|"Harvest Time 1877" by Thomas Waterman Wood|
The merchant or manufacturer may be robbed of the reward of his labor, by changes in the foreign or domestic market, entirely beyond his control, and may wind up a year, in which he has done everything which intelligence and industry could do to ensure success, not only without profit, but with an actual diminution of capital.
The strong arm of mechanic industry may be enfeebled or paralyzed by the prostration of those manufacturing or commercial interests to whose existence it so essentially contributes, and on whom, in turn, it so essentially depends.
But what has the industrious farmer to fear? His capital is invested in the solid ground; he draws on a fund which, from time immemorial, has never failed to honor all just demands. His profits may be diminished, indeed, but never wholly suspended; his success depends on no mere earthly guarantee, but on the assurance of that great and beneficent Being, who has declared that while the earth endureth, seed-time and harvest shall not cease.
[Thomas’s Farmer's Almanac]
|"Harvest Time" by Julien Dupre|
Things have changed since 1855. Farming became industrialized and the industrial farmer of today falls into the category of "manufacturer" mentioned in the first paragraph above.
But there are a few farmers around who are managing to farm without buying into the industrial scheme.

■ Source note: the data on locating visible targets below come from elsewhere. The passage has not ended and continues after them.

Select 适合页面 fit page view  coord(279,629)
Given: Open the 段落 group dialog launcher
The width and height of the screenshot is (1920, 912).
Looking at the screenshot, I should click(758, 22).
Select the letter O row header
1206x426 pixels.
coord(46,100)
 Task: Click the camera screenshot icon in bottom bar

Such farmers have relatively small-scale, diversified farms and focus on selling direct to consumers in their community. As a result, they are not so interconnected with and influenced by larger markets and economic forces beyond their control.
As the industrial age draws to a close, industrial farming will not be able to continue. It is clearly not a sustainable agricultural model for the long term. Thus, we will see a return to much smaller farms that serve, and are dependent on, their surrounding community and region. That is the way farming used to be in the Agrarian Nation, and the way it will be when we return to the agrarian paradigm.